Mais de uma centena de artistas plásticos responderam à proposta de reflexão feita para esta edição da grande festa da arte que é a Bienal, apresentando obras que ligaram ao poema «Mau Tempo para Lirismos», escrito por Bertolt Brecht numa altura em que o nazismo avançava impune.
Percorrendo os currículos publicados no catálogo da exposição, observa-se que as datas de nascimento dos autores vão de 1931 a 1986, que os currículos mais ricos convivem com jovens estudantes, que os locais de origem ou residência se espalham de Chaves a Faro, alargando-se ao Canadá, à África lusófona, à Ucrânia. Tal diversidade só é superada pela que se constatou entre os milhares de visitantes, fosse pela indumentária, pela idade ou por outras características menos evidentes, como o hábito de observar obras de arte. «Foi permanentemente casa cheia», contou, sem hesitar, uma camarada da Comissão Executiva da Bienal, no domingo à noite, já depois de ultrapassadas as previsões da hora de encerramento, porque o público continuava a afluir.

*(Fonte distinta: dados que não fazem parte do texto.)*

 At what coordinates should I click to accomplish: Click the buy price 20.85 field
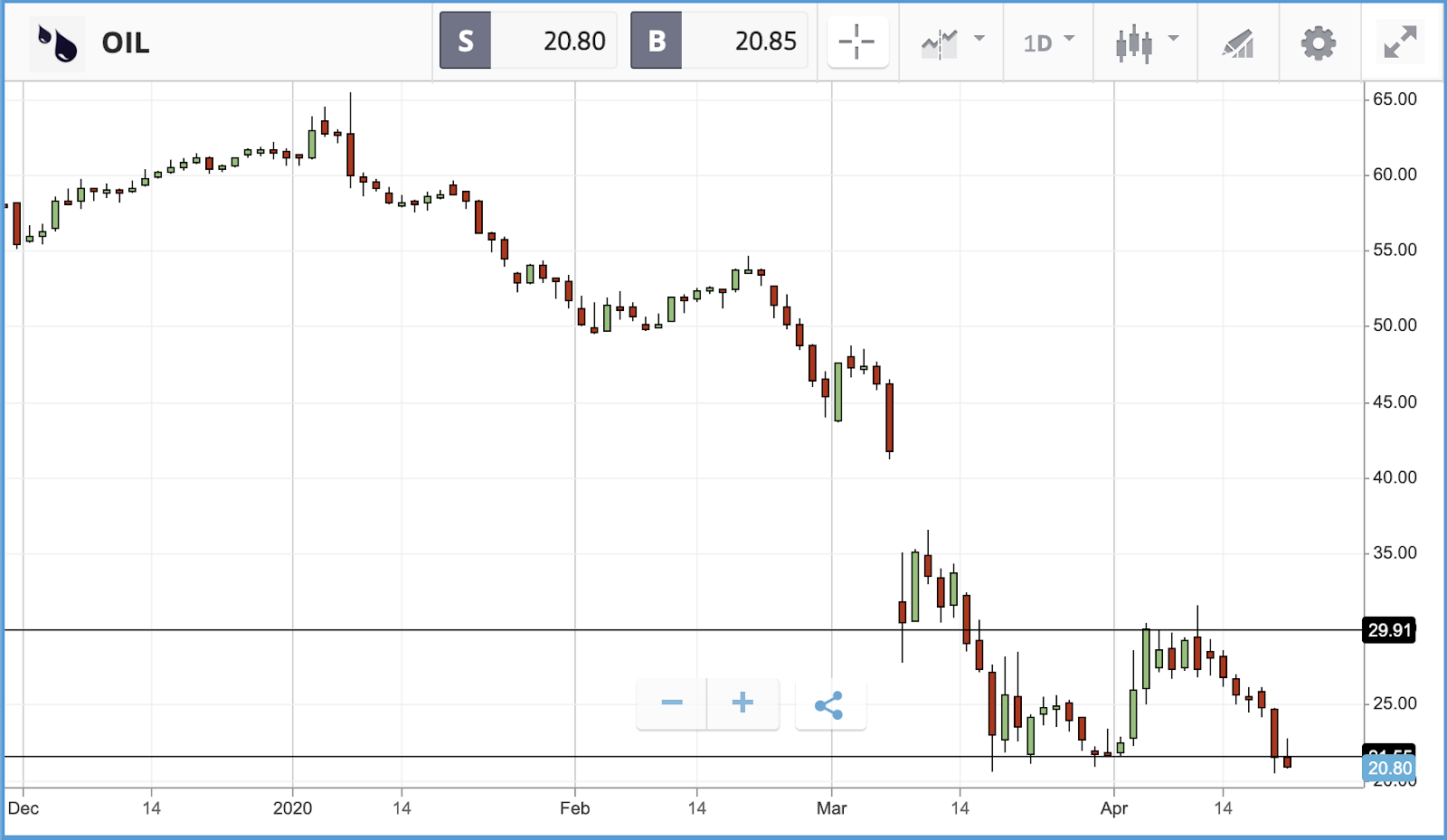[x=744, y=41]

Entre pinturas, esculturas, instalações, desenhos, gravuras, design gráfico, olaria, colagens e técnicas mistas, um espaço-cena e um labirinto, circulava um circunspecto corrupio de jovens, mulheres, homens, famílias. Gosto desta! Mas o que significa isto! Que bonito, levava este para casa! – percebia-se no murmurar. A maior parte, contudo, apreciava em silêncio.

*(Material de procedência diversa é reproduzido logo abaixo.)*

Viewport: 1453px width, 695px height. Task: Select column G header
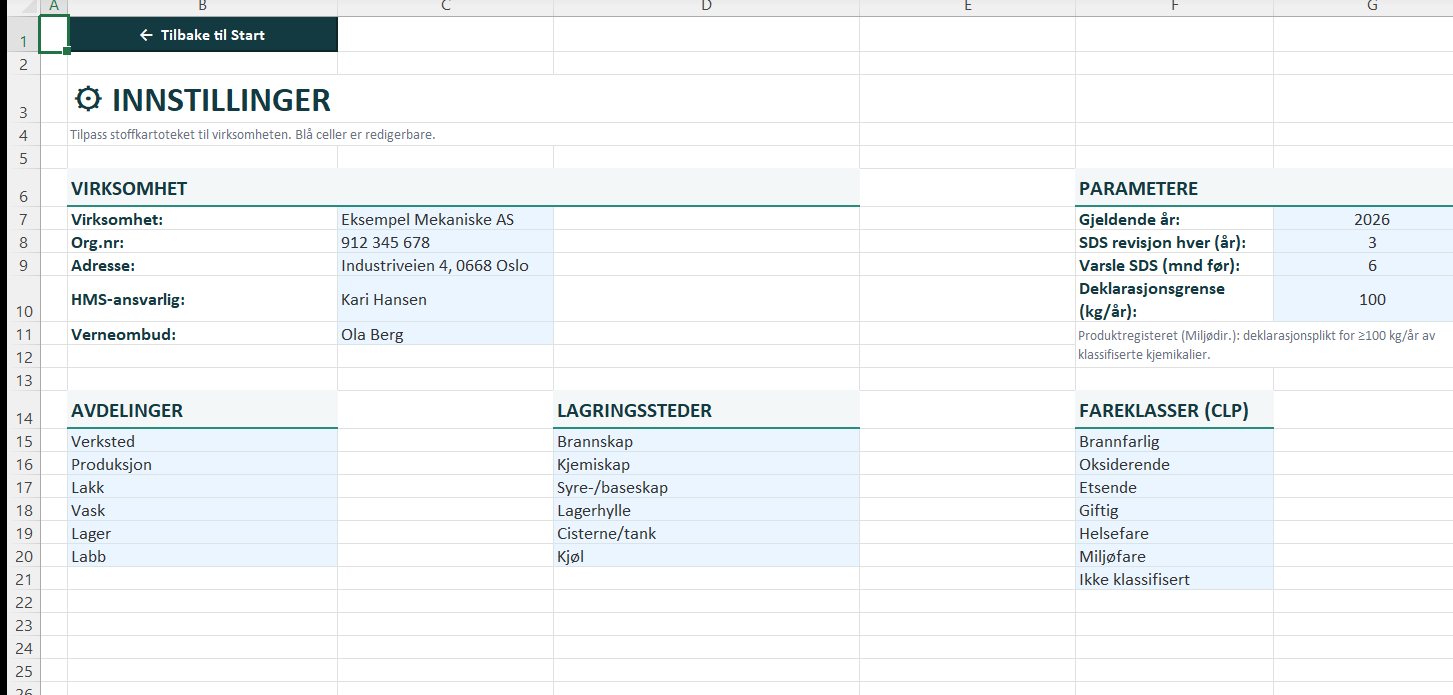(x=1372, y=7)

Foi dedicada especial atenção à obra e ao pensamento de Álvaro Cunhal. O realce maior tiveram, sem dúvida, as duas pinturas, a óleo sobre madeira, num único quadro bifacetado, feitas num momento em que foi possível utilizar tintas de várias cores na prisão.

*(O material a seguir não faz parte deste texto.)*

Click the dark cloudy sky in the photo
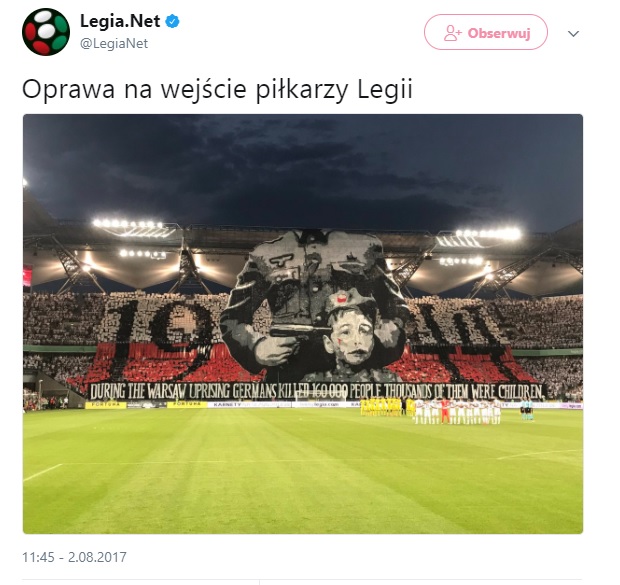 pos(303,166)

«Dentro de mim lutam/o entusiasmo pelas macieiras em flor/e o horror dos discursos do pintor das tabuletas./Mas só o segundo/ me força a sentar-me à mesa», lamentava-se Bertolt Brecht no seu «Mau Tempo...».
«A obra de arte, com propósito ou sem ele, pode acusar e defender, expressar sentimentos, posições e atitudes, erguer a dúvida ou reforçar a confiança», notava Álvaro Cunhal, num trecho escolhido para esta 14.ª Bienal.
Não é este um diálogo para o nosso tempo?